More generally: Are you going through all languages and parsing them with conllu? Seems like something I should do myself to ensure compatibility with the format :)
The languages for which there are enhanced dependencies, yes (as part of the iwpt 2020 shared task: https://universaldependencies.org/iwpt20/). Thanks!
@mdelhoneux Thanks again! I managed to fix this in https://github.com/EmilStenstrom/conllu/commit/5d4df35cd1900e42e093f38e5f5d9cb813ad1993
I haven't had the time to parse through all the iwpt 2020 datasets, so feel free to add more failing tests if you find any!
My script was failing for the treebanks ar_padt
and ta_ttb
. Since installing this latest version, my dataset reader can parse both of these treebanks now. Thanks both for your help!
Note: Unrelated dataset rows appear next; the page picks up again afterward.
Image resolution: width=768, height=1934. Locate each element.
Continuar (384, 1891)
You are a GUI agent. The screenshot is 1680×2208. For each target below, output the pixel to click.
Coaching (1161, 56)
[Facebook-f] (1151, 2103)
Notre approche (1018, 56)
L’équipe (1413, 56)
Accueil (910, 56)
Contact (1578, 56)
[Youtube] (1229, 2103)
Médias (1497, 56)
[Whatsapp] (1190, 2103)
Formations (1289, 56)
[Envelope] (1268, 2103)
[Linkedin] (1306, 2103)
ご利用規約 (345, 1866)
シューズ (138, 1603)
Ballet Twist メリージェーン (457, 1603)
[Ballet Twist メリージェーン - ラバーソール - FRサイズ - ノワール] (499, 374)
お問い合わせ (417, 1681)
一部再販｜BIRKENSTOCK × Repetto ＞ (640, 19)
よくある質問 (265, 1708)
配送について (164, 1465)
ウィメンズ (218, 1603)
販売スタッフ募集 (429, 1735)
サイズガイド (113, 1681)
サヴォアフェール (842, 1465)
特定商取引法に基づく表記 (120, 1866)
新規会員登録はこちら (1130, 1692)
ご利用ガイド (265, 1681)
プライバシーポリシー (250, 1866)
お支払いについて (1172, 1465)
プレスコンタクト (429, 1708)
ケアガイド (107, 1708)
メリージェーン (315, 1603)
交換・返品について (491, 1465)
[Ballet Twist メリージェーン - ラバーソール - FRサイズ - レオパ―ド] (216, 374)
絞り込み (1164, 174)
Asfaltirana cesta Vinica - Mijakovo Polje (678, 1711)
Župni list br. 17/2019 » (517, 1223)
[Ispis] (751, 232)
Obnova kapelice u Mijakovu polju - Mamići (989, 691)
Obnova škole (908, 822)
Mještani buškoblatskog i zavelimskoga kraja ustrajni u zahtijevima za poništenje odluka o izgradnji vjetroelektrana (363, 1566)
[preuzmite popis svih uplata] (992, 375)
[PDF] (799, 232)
@Jbar-ry Great to hear! Let me know if there are more issues you encounter!
I found a new case where the regular expression for parsing enhanced representations fails in the Arabic training set, see https://github.com/mdelhoneux/conllu/blob/cfc45fb5e52e4fe714472a2002464db4c6876cec/tests/test_parser.py#L477, I have not yet managed to fix this without breaking other tests.